Recent A&M-Central Texas graduate accepted into Hambidge Fellowship

One of Texas A&M University-Central Texas’ newest alumni, Dwight A. Gray, was recently accepted as a Veterans Fellow at the Hambidge Center for the Creative Arts and Sciences, a creative retreat located in the mountains of north Georgia.

Gray, a retired master sergeant, originally hails from Bowling Green, Kentucky and graduated from nearby Centre College with a Bachelor of Arts in English Literature. After graduation, he transferred to the active Army and spent over 22 years in the Army Medical Department. His career took him to Fort Hood, Kansas, Oklahoma, Maryland, Virginia and overseas to Germany, Korea and Iraq.  During his time in the Army, writing fell by the wayside for Gray, but in Iraq, in 2009, he started writing again.

As a platoon sergeant, writing became a way of sorting through events that were occurring around us and telling a truth that might not make it into the official news nad official reports. While writing could never be mistaken for therapy, it was certainly therapeutic at times.

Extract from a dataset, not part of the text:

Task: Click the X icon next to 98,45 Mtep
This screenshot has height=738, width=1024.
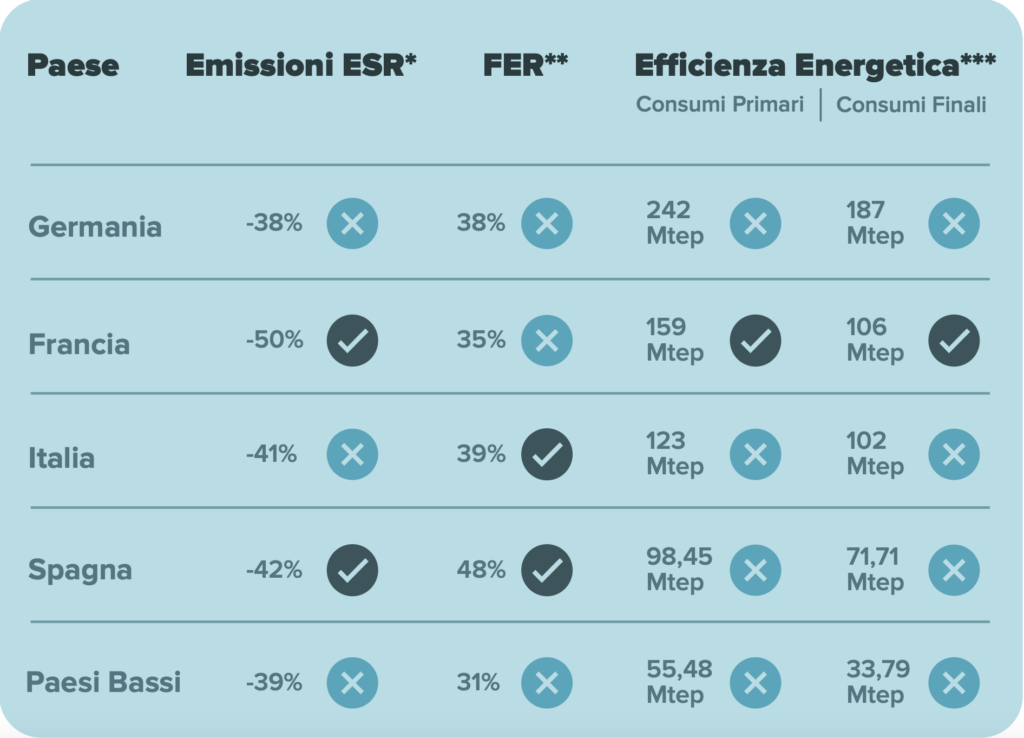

Gray recently completed his Master of Fine Arts at The Sewanee School of Letters, and his Master of Science at A&M-Central Texas.

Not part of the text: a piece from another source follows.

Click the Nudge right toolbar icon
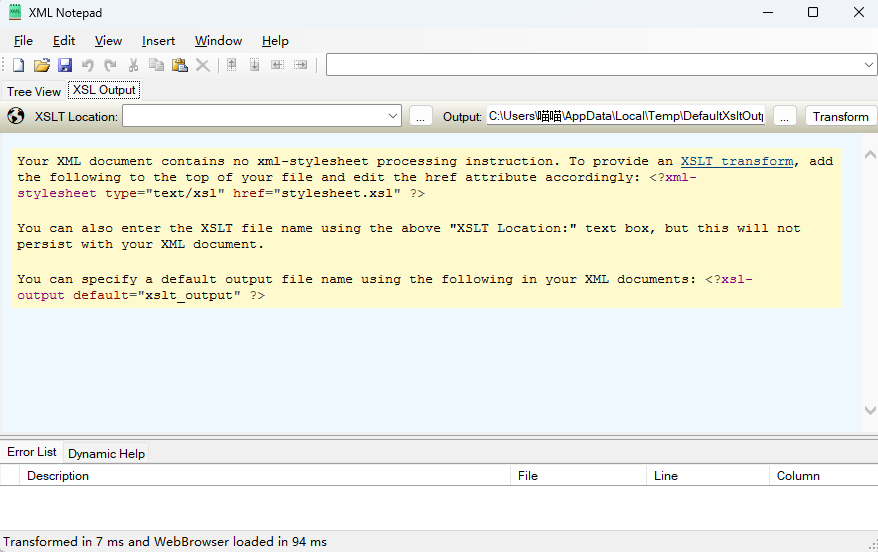 300,65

As a member of the American Association of State Colleges and Universities, Texas A&M-Central Texas professors and students make a difference in community education opportunities by providing creative, flexible, and engaging classes at an affordable price.

“The creative writing and writing intensive classes at A&M-Central Texas were a big part of preparing me for graduate school as well as for future residencies,” Gray said. “I think the writing projects that interest me have always been interdisciplinary in nature, blending history, media studies and religion, and I credit professor Ryan Bayless’ encouragement, and Dr. Allen Redmon’s interdisciplinary focus for sharpening my critical eye when expressing ideas.”

Bayless was impressed with Gray’s natural ability for writing, as well as his work ethic in the classroom.

“In both literature and creative writing classes, Dwight was one of those students with an ability to not only think on his feet in class discussions, but also proved himself to be a writer who never shied away from putting his nose to the grindstone when it came to refining and revising his ideas. Likewise, his poems shine with both the intensity of the moment of creation as well as the polish of a skilled craftsman,” Bayless said.

As there are no strings attached to the Veteran’s Fellowship as far as medium or subject matter, Gray will be free to explore his writing interests in a free-form, collaborative environment.

“While at Hambidge I will primarily work on edits for Contested Terrain, begin revising another idea for a collection of poems and stories and hopefully writing new material,” Gray said. “Hambidge is located in the Chattahoochie National Forest in Georgia so I’ll spend any extra time hiking.”

“I hope to spend time interacting with other artists and sharing with the community, but we haven’t discussed specifics at this point,” Gray said.

He is the author of one previous collection of poems, Overwatch, Grey Sparrow Press, 2011.  His poetry has appeared in The Sewanee Review, Appalachian Heritage, Kentucky Review, The Good Men Project, Still: The Journal, War, Literature and the Arts, The Lookout, among many other journals.  His upcoming book, Contested Terrain, will be published by FutureCycle Press (Lexington, Kentucky) in 2017.

Gray writes and lives in Copperas Cove, Texas with his wife, Gwendolyn.